I had posted earlier, but I hadn't really read this, above...
Two things here really jump out at me.
I am not buying the 'forgets to go to the bathroom' thing as any kind of normal situation or behavior.
Many people have to get up at night to go to the bathroom (think about pregnant women!!!)
There are such things as sleep disorders and sleep-walking. But this does not sound like what is going on, to me. And, it has not been mentioned that there has been any further testing or sleep specialist.
I hate to even post this, but I will go out on a limb, and I would go and search the bathroom(s) in a way that no bathroom has ever been searched.
The second thing that jumps out at me, and truly concerns me, are those last words quoted above. "try to force him to go to bed". That is just not a normal or positive or functional dynamic. Not at all. This seems like their might be some heavier relationship issues here than you might realize.
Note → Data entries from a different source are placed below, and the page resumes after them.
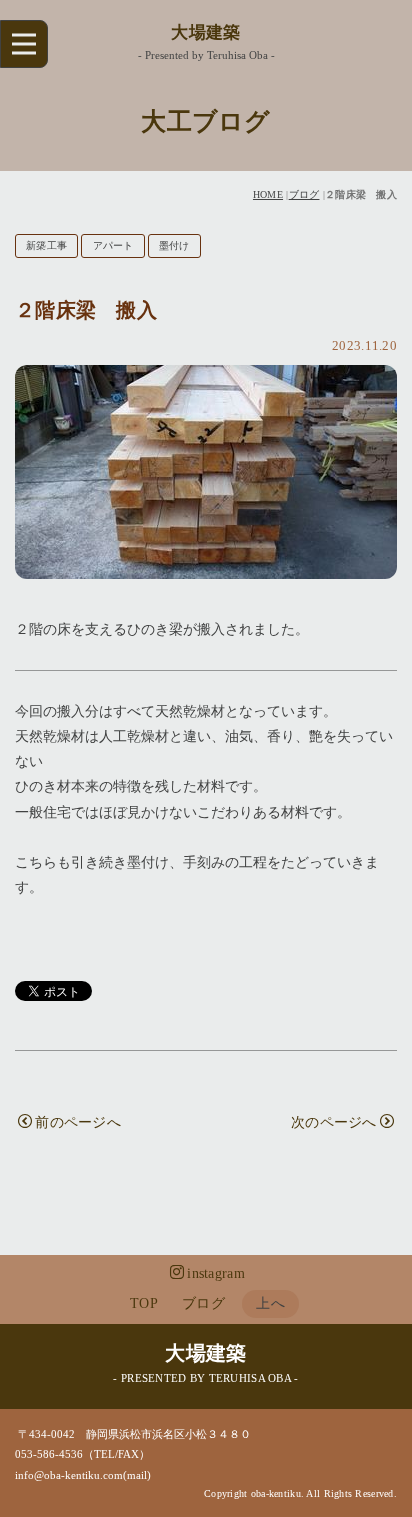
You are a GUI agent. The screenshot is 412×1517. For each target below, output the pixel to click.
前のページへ (78, 1122)
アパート (113, 245)
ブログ (304, 194)
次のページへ (334, 1122)
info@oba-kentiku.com (69, 1475)
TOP (144, 1303)
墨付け (174, 245)
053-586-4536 (49, 1454)
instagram (216, 1273)
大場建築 (205, 32)
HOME (268, 194)
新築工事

I am also curious about the 'chatty-annoying-lovey' thing....
I have seen those who just run their mouth, talk more loudly, etc... when drinking.
Usually, that is followed by becoming like sleepy and just kind of passing out in a way. Alcohol is like a type of sedative.
If this is followed by mood swings and becoming angry, etc... That would indicate a problem.
I would suspect that alcohol is not the only issue.
There could be other mental/neurological issues.
There could be issues with other substances.
And, the personal relationship issues as well.
The four ingredients above are not a recipe for success.
I think that this is a very complex situation that can't really be addressed on a chat board.
The end-game is that he (and you as well) need to admit that there are some serious problems, and take very real steps and changes.